The 2002 World Fencing Championships were held in Lisbon, Portugal. The event took place from August 18 to August 23, 2002.

Overview
Lisbon obtained the right to organize the championships over Bari, Italy. The event was first to take place from August 12 to August 18, but was reported a week later at the request of the main sponsor and of the television stations, which feared poor audience figures.

84 countries–a record at the time–took part in the championships. The competition saw the clear domination of Russia, who came away with nine medals, including six golds. Stanislav Pozdniakov and Svetlana Boyko obtained a double gold haul respectively in men's sabre and women's foil. Boiko shared the podium with teammate Yekaterina Yusheva, who in quarter-finals had put an end to Valentina Vezzali's streak of gold medals in 1999, 2000, and 2001. Pavel Kolobkov earned a gold medal in men's épée, eight years after his last major title and with a very limited preparation: he was then working as a fencing coach in Boston and rarely took part in Fencing World Cup events.
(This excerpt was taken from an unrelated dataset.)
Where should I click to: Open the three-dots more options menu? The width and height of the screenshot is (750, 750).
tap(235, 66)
Russia also prevailed in women's team sabre, overcoming Hungary in the final. Ironically, these two countries were the most adamant against the introduction of women's sabre at the Olympics.

The Lisbon championships proved however a disappointment for France, whose medals tally dropped from ten at Nîmes 2001 to five. The French preparation for the championships had been affected by a personal conflict between Philippe Omnès, director of fencing of the French federation, and Christian Bauer, national coach for sabre, as well as the positive drugs test of Laura Flessel-Colovic a few days before the competition. France boasted only one gold medal in men's team épée, won against Russia.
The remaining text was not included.